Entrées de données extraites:
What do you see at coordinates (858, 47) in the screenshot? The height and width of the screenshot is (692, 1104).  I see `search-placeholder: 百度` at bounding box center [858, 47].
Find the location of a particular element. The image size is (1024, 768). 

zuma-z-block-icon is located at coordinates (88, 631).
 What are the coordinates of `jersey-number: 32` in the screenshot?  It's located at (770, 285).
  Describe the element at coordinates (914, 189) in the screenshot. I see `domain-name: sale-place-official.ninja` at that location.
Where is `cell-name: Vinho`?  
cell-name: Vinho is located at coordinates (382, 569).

...

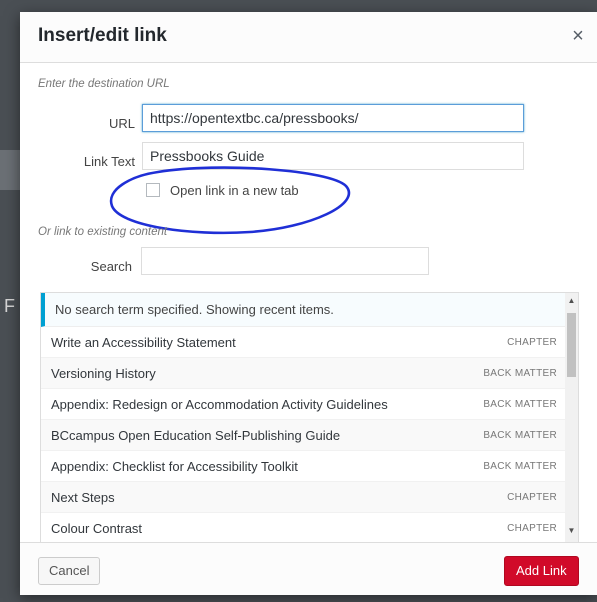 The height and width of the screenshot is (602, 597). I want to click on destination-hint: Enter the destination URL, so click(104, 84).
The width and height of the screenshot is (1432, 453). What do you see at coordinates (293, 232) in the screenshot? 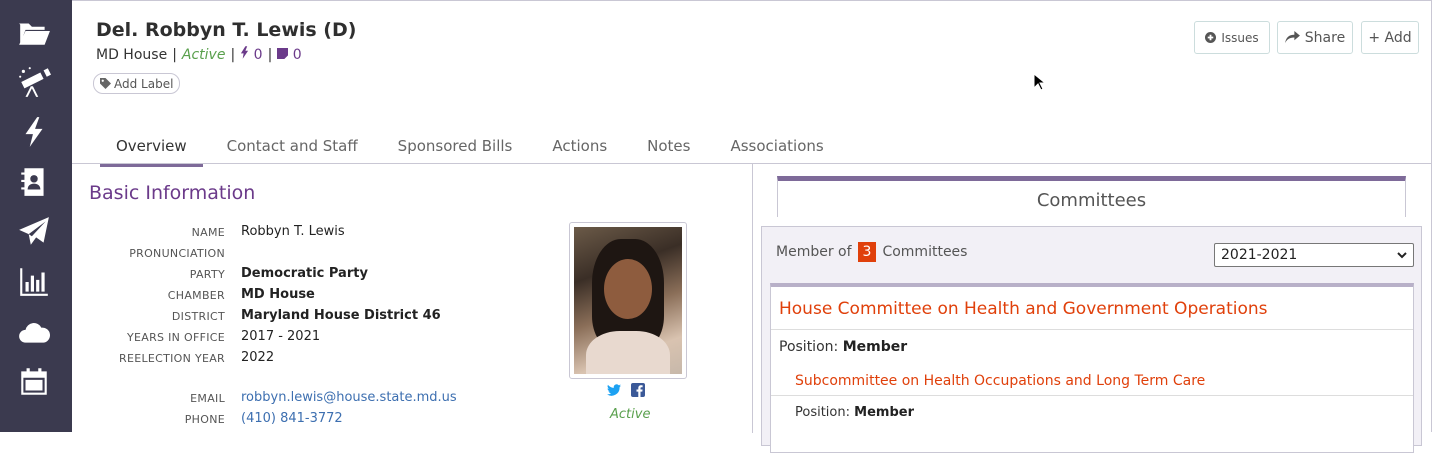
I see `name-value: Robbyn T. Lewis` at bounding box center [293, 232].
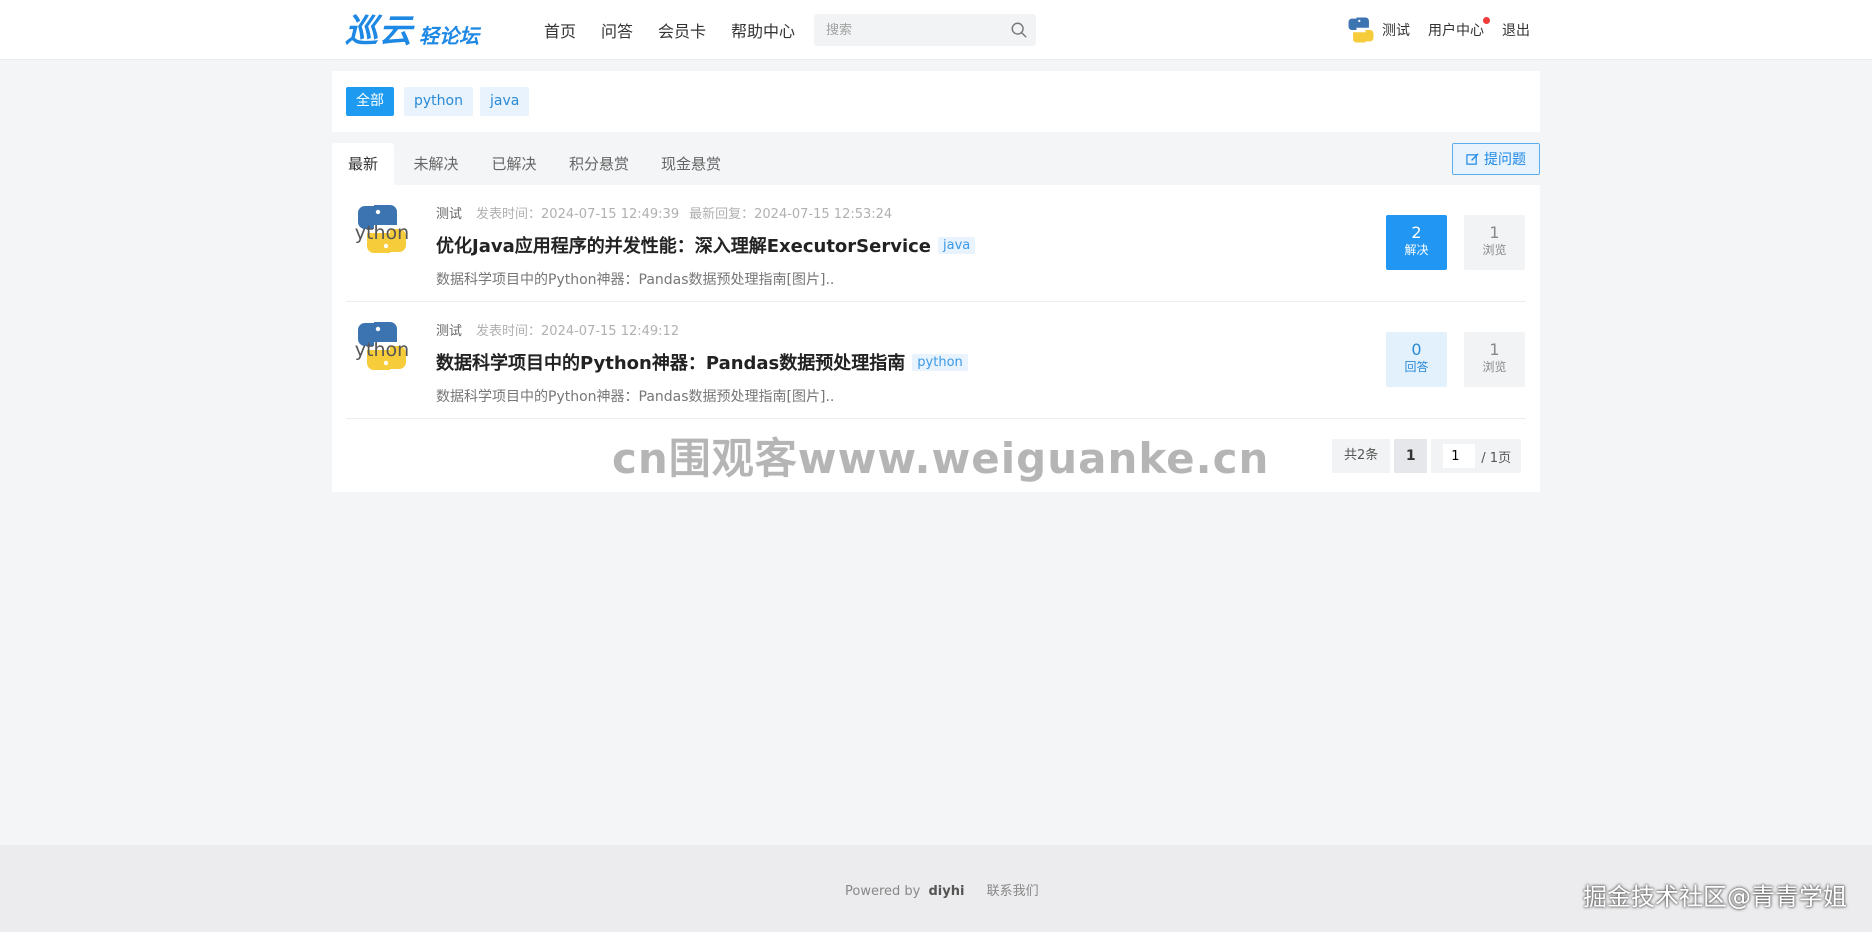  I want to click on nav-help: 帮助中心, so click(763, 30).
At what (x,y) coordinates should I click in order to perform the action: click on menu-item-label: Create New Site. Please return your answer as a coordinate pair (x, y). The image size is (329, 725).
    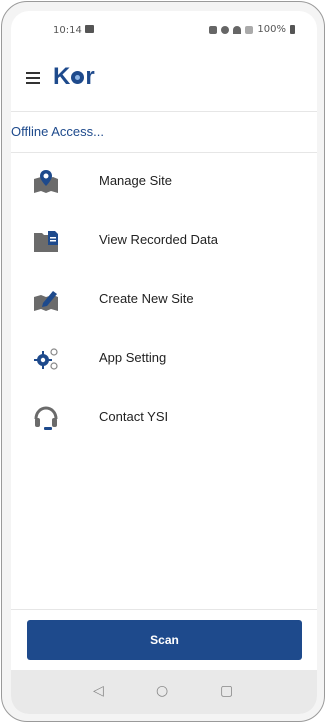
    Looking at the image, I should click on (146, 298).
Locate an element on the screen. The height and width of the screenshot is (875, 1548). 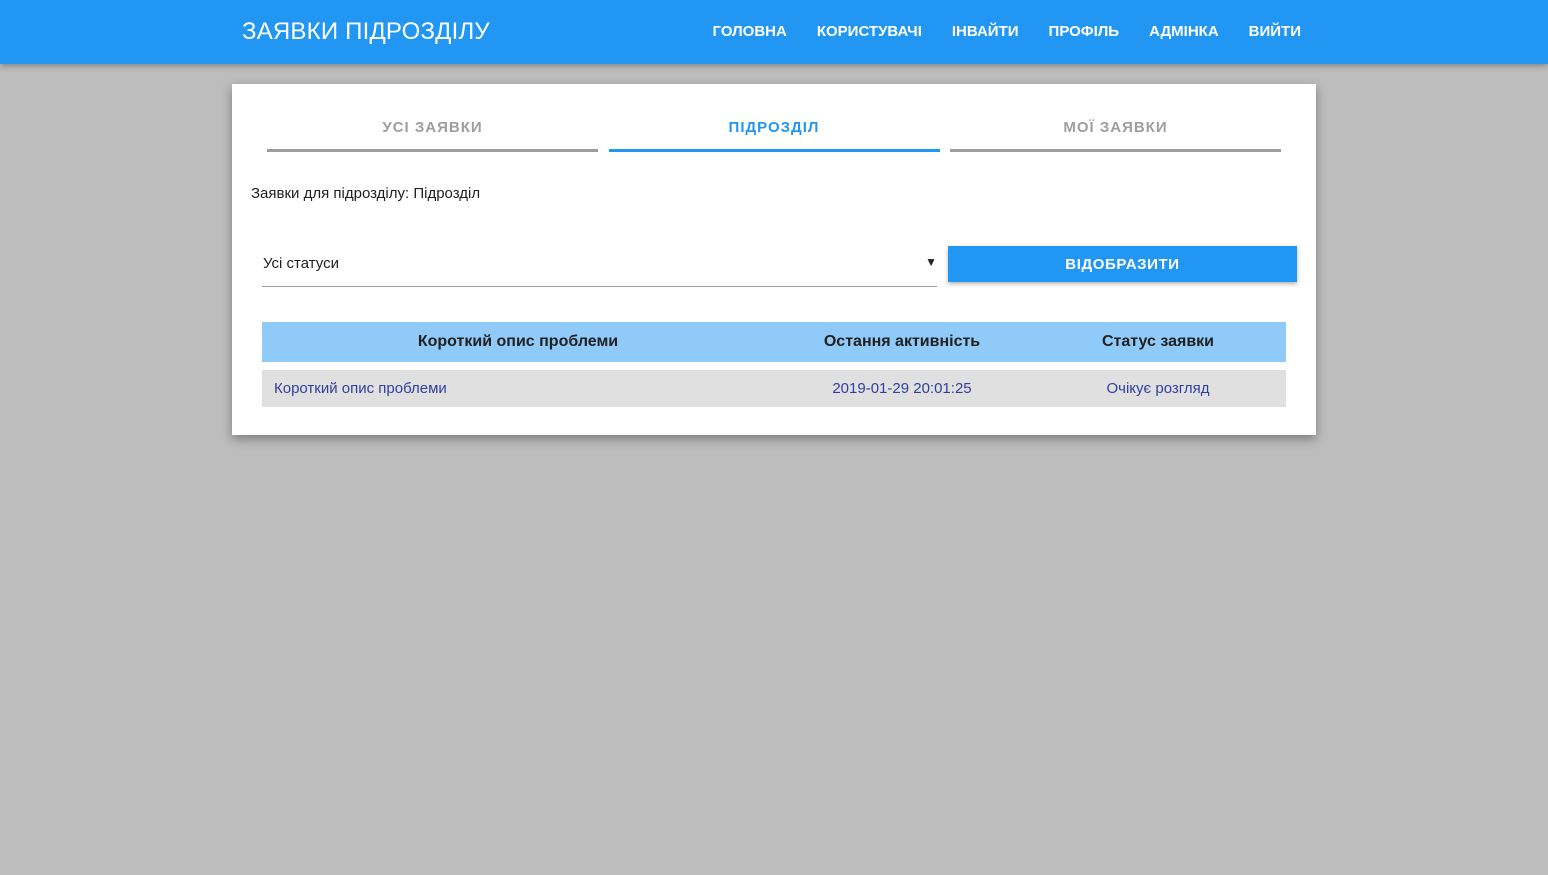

---

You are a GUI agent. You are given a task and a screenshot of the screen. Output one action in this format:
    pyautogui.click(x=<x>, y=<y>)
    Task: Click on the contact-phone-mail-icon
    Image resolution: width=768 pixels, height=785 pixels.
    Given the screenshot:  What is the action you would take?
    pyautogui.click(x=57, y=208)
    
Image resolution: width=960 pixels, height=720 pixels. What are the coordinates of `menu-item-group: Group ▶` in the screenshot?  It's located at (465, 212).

▸ **TÂCHE**
Recopiez tel quel le passage du matériel compris entre la ligne qui contient « What do you see at coordinates (858, 47) » et celle qui contient « zuma-z-block-icon is located », ces deux lignes incluses.

▸ **RÉSULTAT**
What do you see at coordinates (858, 47) in the screenshot? The height and width of the screenshot is (692, 1104).  I see `search-placeholder: 百度` at bounding box center [858, 47].
Find the location of a particular element. The image size is (1024, 768). 

zuma-z-block-icon is located at coordinates (88, 631).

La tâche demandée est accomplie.